[Ger-Poland-Volhynia] Radom Parish Records.... Several questions in understanding these entries.
Jerry Frank
FranklySpeaking at shaw.ca
Wed Mar 28 06:15:09 PDT 2012
Gene,
When our Parish List shows NKLR, we mean in microfilmed form. In this case the Radom Lutheran records are listed in the Polish Archives database of records. The Rawa Mazowieckie records are not listed there.
We have a personal report from the son of Pastor Hammermeister at Rawa that the books were destroyed when a German tank ran over the horse drawn wagon of the Pastor as he was fleeing from Rawa. We would of course be excited to find that a copy was available somewhere but so far nothing has appeared.
The Archive that would hold Rawa records is in Lodz. I am going to be in that Archive in May but do not expect to find anything for Rawa (but I will look).
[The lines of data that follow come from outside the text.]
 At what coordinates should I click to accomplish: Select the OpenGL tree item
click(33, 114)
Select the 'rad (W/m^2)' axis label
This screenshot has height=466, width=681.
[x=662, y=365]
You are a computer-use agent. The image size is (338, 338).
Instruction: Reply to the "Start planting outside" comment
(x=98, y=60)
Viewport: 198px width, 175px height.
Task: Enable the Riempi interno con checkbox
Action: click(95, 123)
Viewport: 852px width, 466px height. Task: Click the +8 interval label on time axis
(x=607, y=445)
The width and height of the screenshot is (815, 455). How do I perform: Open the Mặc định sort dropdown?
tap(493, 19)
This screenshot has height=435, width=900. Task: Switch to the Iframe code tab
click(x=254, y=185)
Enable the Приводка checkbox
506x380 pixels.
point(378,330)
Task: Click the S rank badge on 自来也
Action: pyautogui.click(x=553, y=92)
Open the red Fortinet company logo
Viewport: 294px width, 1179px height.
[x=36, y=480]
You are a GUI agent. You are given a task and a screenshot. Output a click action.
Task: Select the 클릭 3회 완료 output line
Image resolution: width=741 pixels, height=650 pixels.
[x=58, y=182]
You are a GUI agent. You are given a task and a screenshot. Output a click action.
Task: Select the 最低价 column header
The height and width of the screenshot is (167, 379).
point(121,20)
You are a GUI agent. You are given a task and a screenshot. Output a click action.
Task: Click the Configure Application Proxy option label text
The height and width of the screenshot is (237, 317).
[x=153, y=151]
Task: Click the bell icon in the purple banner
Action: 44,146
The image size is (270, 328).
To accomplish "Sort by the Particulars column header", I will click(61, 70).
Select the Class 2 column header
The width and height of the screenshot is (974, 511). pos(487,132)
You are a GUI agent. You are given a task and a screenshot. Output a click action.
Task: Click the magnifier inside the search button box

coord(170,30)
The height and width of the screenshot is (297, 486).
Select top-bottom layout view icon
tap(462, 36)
If a village is recorded with a different district name, it may or may not be in the same parish. Some parishes were small while others covered a very large area. Best is to stick with the political boundary rather than with the parish boundary as you search for the villages. When you find the village, you will have to determine which Parish it was in.
I forget the exact number but in Poland there was at least a dozen or more classifications for people of peasant class. That is why you are seeing so many variations. Each one has a slightly different context in terms of being a laborer only, whether or not you had some ownership status of the land, etc. It is sometimes difficult to translate these into English terms so be cautious about how you interpret them. Best to go back to the original Polish term and do some research to determine the full context of the word rather than just using a single word translation.
"Legal tutor" seems like an odd designation. Again, you might want to go back to the original Polish term to search for the full context of what it implies.
Life span for women was often short because they often died in childbirth. Many men however survived into their 60s and 70s. You may have just hit an anomaly in your particular family. You would have to do a full community study to determine how common it was. I have one ancestor who died in his 90s c.1803 who had 5 wives and 24 children. All the children predeceased him.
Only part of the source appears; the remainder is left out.